However, some functionalities are gone in this mode:
- Deformable Convolution
- Modulated Deformable Convolution
- ROI pooling
- Deformable ROI pooling
- CARAFE
- SyncBatchNorm
- CrissCrossAttention
- MaskedConv2d
- Temporal Interlace Shift
- nms_cuda
- sigmoid_focal_loss_cuda
- bbox_overlaps
If you try to train/test/infer a model containing the above ops, an error will be raised.

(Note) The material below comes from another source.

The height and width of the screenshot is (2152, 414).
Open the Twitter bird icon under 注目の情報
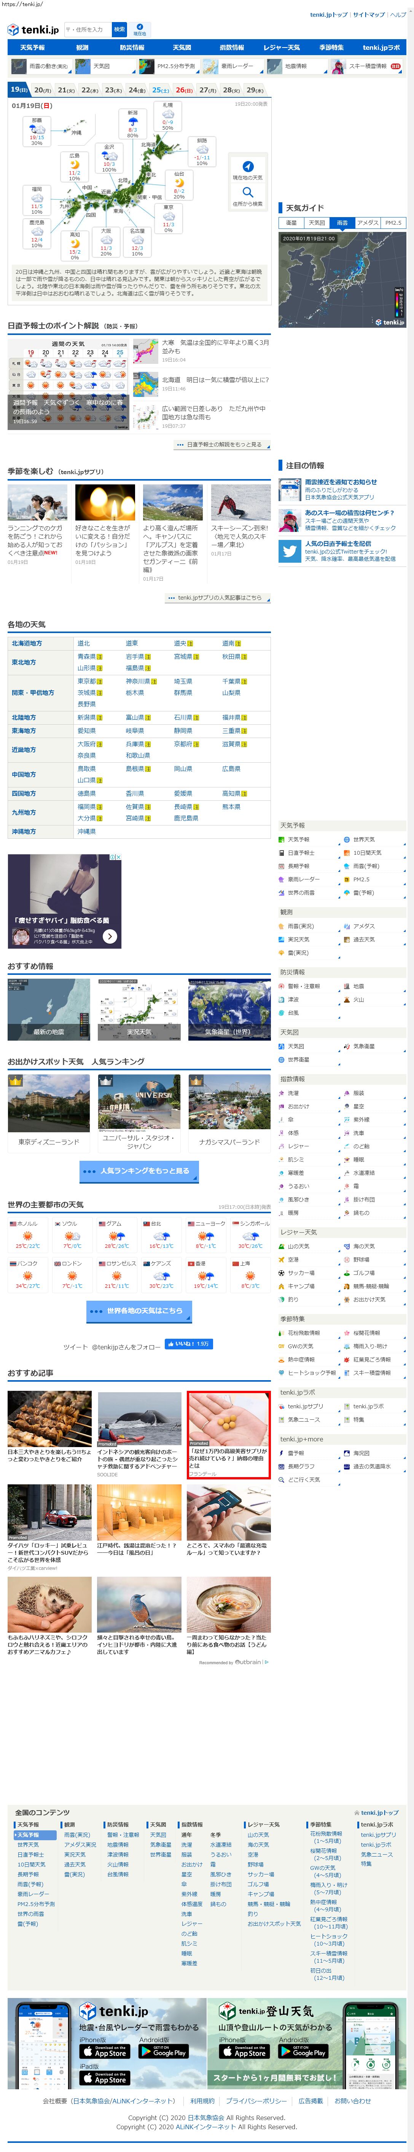tap(289, 551)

The following table lists affected algorithms.
| Operator | Model |
| :-----------------------------------------------------: | :--------------------------------------------------------------------------------------: |
| Deformable Convolution/Modulated Deformable Convolution | DCN, Guided Anchoring, RepPoints, CentripetalNet, VFNet, CascadeRPN, NAS-FCOS, DetectoRS |
| MaskedConv2d | Guided Anchoring |
| CARAFE | CARAFE |
| SyncBatchNorm | ResNeSt |
#### Install on Google Colab
[Google Colab](https://colab.research.google.com/) usually has PyTorch installed,
thus we only need to install MMEngine, MMCV, and MMDetection with the following commands.
**Step 1.** Install [MMEngine](https://github.com/open-mmlab/mmengine) and [MMCV](https://github.com/open-mmlab/mmcv) using [MIM](https://github.com/open-mmlab/mim).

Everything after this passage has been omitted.